盛田幸妃さんの亡くなった直接的な理由は転移性悪性腺腫となっておりますが、その原因は、脳腫瘍によって引き起こされたものと考えられています。
現役引退後も、たびたび脳腫瘍の再発と手術を繰り返していたようです。
では、脳腫瘍とはどのような病気なのか確認していきましょう。
1.脳腫瘍とは?
脳腫瘍とは、頭蓋骨の内側にある脳の部分にできる腫瘍のことです。
脳腫瘍には、大きく分けて「原発性脳腫瘍」と「転移性腫瘍」の2種類があります。
それぞれ、どのような特徴があるのでしょうか?
2.原発性脳腫瘍とは?
脳や脳の周辺組織から生じた脳腫瘍で、脳腫瘍全体の82.4%が原発性脳腫瘍と言われています。
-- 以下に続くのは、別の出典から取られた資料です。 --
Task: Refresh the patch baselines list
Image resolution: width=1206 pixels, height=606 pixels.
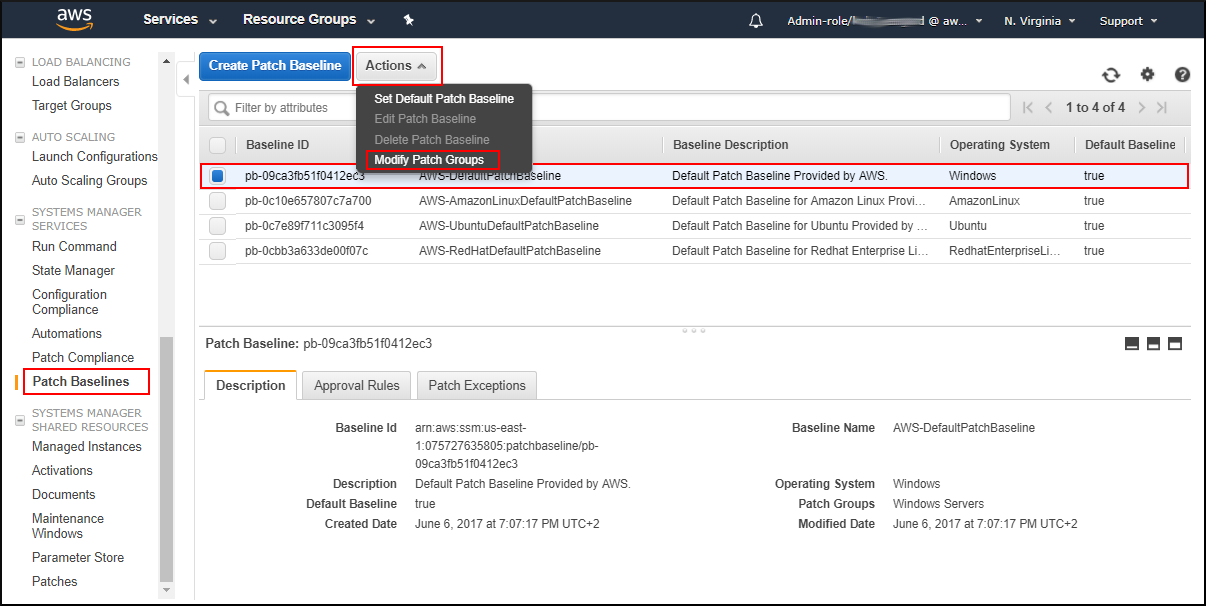Action: [1110, 74]
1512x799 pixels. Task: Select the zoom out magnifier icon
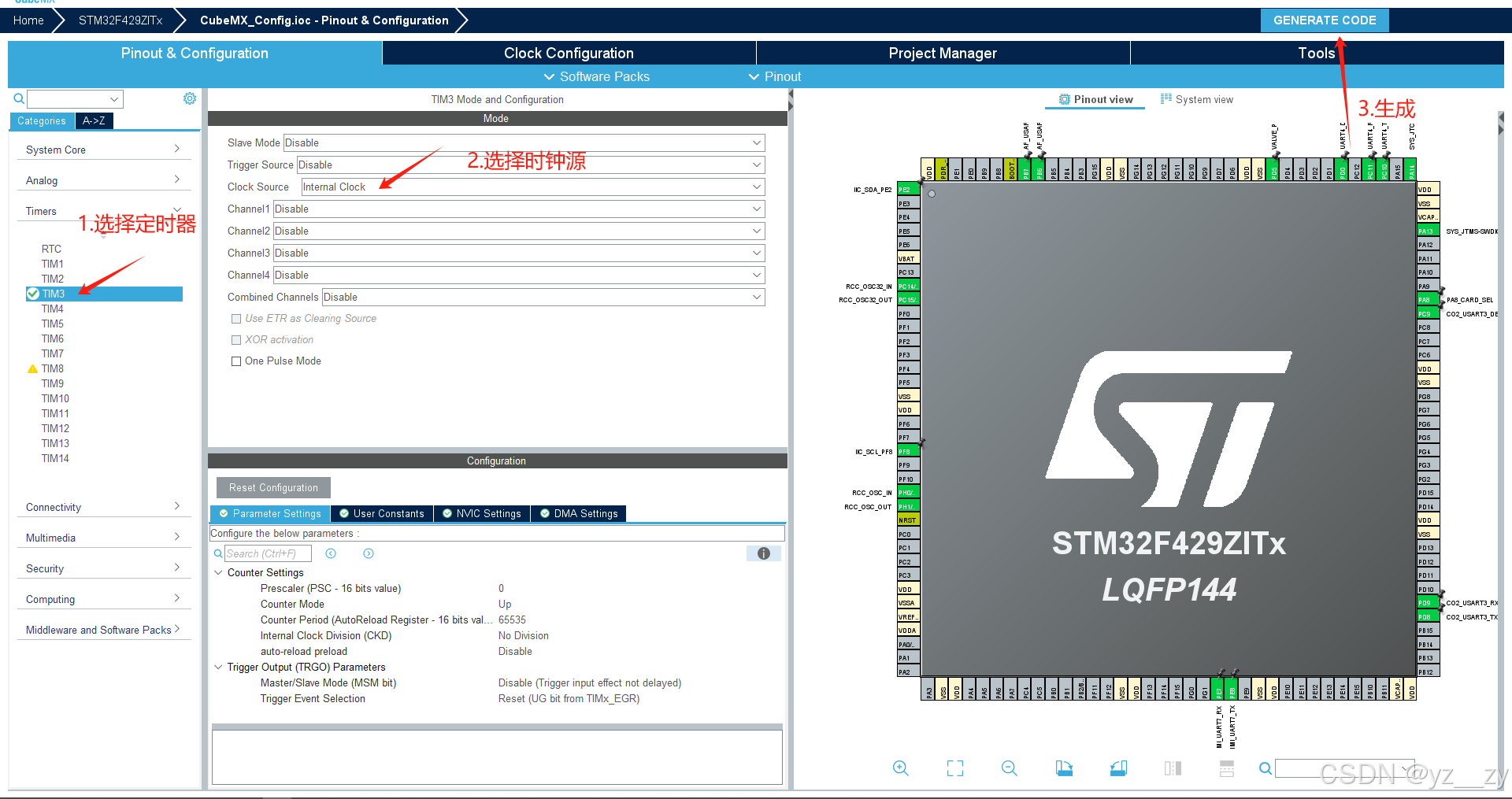(1009, 768)
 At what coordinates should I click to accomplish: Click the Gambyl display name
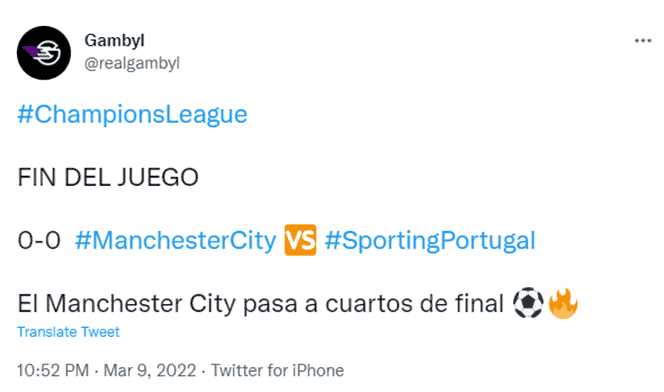114,41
脳実質から生じる腫瘍の多くが悪性の「神経膠腫(グリオーマ)」で、脳の付属器から生じる腫瘍には「髄膜腫(ずいまくしゅ)」、「下垂体腺腫」、「神経鞘腫」などの種類があります。
脳腫瘍の発生の原因には、家族の遺伝というケースもありますが、ほとんどの場合は不明となっています。
盛田選手は、この原発性脳腫瘍の中でも良性の「髄膜腫」と闘病していました。その「髄膜腫」とはどのようなものなのでしょうか?
髄膜腫とは?
髄膜は、頭蓋骨の内側にある脳を包んでいる膜です。
髄膜は外側から硬膜、クモ膜、軟膜という3層の構造になっており、これから生じる腫瘍を髄膜腫といいます。
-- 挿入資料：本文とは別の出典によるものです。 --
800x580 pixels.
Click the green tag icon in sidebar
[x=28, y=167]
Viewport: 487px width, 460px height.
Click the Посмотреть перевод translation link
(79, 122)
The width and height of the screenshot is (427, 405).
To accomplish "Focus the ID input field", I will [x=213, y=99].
原発性脳腫瘍の中では、近年もっとも発生頻度の高い脳腫瘍です。
これは診断技術の進歩により、無症候性脳腫瘍と呼ばれるまったく症状を示さない脳腫瘍の診断される機会がふえている結果と考えられます。
大部分の髄膜腫は良性ですが、まれに悪性化するものもあります。
2.転移性腫瘍とは?
他の臓器で生じたがんが、血液の流れによって脳に運ばれることで転移して生じた脳腫瘍で、脳腫瘍全体の17.4%が転移によるものです。
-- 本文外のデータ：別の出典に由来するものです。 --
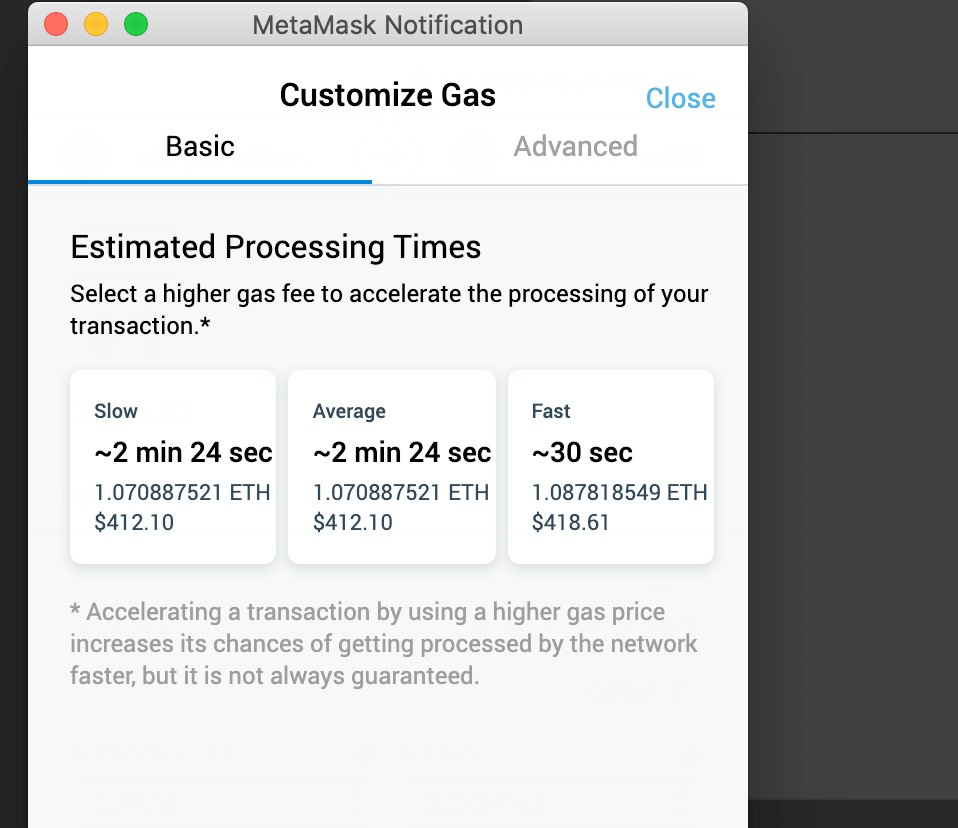Click the Customize Gas heading
Screen dimensions: 958x828
pos(387,95)
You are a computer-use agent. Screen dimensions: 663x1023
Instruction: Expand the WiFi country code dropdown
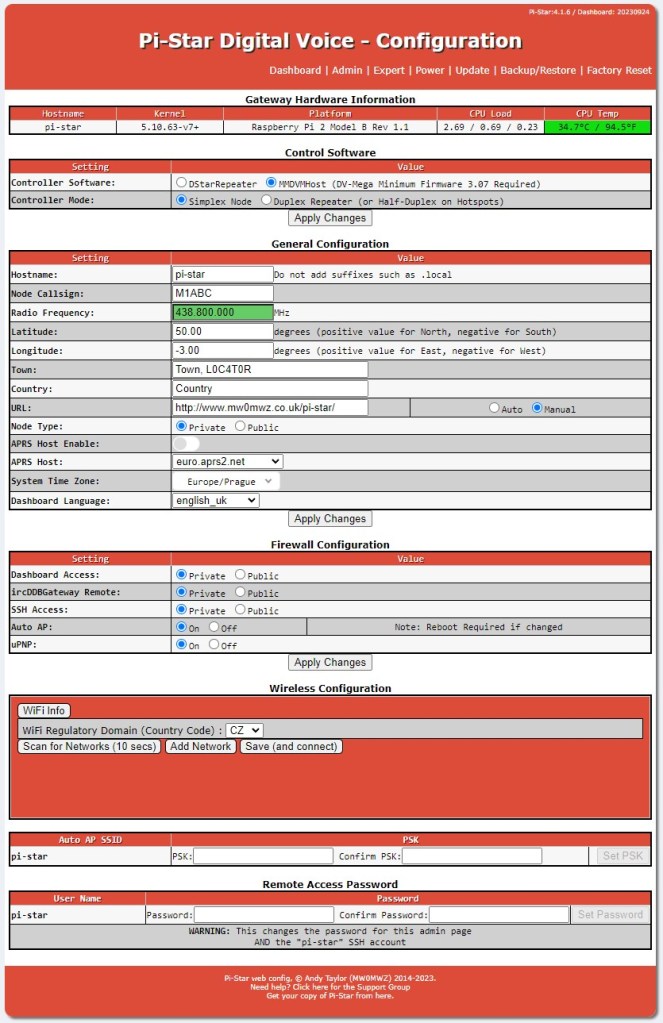[x=244, y=731]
脳に転移をする前のがんは、肺がんが半数を占め、次いで、乳がんが10%の割合と言われています。
脳腫瘍はどんな症状があるの?
脳腫瘍にもいくつか種類があることをご紹介しましたが、多くの方に共通して起こる症状が「頭蓋内圧亢進症状」(ずがいないあつこうしんしょうじょう)です。
「頭蓋内圧亢進症状」は、脳に腫瘍ができると、頭蓋骨の中が圧迫されることにより、①頭痛 ②吐き気 ③ てんかん発作などの意識障害 などの症状が引き起こされます。
これらの症状は、頭蓋骨の中の圧力は睡眠中に高くなることから、朝起きた時に強く出るとされています。
また、脳は神経の中枢ですので、脳腫瘍により運動や感覚など様々な機能に影響が出るケースもあります。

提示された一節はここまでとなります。